__Provided data__:
────────

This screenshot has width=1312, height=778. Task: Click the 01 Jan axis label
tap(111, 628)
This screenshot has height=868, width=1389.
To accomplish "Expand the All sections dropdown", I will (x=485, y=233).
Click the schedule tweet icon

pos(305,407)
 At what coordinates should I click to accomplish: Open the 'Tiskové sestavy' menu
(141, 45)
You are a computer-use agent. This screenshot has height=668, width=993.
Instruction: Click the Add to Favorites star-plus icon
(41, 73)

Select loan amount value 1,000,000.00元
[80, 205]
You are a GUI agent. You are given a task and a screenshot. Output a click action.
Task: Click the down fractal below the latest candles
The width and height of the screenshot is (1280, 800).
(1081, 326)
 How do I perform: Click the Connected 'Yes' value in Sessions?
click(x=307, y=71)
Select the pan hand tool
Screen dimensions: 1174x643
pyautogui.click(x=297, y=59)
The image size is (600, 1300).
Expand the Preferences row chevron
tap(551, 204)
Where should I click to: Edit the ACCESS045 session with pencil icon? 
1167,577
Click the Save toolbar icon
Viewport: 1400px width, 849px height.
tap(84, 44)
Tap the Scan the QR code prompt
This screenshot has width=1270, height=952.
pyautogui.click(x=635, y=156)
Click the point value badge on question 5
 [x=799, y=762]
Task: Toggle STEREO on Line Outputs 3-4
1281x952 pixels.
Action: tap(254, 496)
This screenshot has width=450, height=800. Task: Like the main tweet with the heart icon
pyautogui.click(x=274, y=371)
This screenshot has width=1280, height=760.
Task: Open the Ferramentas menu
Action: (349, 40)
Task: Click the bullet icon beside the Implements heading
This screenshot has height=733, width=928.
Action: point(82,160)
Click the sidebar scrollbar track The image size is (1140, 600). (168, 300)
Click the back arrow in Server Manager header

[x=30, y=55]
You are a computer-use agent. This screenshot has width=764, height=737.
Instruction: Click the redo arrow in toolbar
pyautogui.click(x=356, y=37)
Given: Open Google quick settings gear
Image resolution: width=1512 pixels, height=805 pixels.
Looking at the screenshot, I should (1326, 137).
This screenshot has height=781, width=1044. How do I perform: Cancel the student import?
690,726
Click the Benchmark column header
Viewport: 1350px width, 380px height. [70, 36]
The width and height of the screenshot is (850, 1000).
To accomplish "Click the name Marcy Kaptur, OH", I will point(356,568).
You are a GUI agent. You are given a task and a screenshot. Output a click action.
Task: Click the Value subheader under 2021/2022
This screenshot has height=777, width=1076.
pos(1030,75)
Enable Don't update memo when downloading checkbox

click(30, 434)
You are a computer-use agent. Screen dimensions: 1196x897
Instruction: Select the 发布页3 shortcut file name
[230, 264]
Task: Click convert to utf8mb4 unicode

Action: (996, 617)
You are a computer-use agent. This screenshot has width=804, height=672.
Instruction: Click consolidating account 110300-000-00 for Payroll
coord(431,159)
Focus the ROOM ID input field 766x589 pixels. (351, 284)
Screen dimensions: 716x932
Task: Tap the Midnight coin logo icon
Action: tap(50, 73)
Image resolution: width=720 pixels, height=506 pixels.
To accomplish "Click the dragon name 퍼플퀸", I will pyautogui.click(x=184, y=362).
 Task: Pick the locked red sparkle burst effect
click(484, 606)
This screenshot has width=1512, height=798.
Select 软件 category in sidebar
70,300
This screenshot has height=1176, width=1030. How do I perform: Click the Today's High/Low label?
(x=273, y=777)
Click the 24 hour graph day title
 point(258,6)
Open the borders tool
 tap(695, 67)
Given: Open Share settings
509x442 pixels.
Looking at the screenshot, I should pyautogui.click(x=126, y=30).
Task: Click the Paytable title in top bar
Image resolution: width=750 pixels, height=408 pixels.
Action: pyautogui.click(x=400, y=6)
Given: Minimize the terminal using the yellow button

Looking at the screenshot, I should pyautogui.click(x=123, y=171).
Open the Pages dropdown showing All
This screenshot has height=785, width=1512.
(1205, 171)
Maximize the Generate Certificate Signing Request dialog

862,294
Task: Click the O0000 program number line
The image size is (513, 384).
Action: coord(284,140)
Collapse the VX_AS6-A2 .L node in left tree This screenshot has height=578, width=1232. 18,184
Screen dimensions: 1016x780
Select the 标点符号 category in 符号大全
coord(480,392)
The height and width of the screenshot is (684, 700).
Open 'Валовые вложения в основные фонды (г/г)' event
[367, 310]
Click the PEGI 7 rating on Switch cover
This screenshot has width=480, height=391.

────────

__Problem to solve__: What is needed is a copy of every line above in which "computer" appears.

__Finished exercise__:
You are a computer-use agent. This screenshot has height=668, width=993.
You are a computer-use agent. This screenshot has width=764, height=737.
You are a computer-use agent. Screen dimensions: 1196x897
You are a computer-use agent. This screenshot has width=804, height=672.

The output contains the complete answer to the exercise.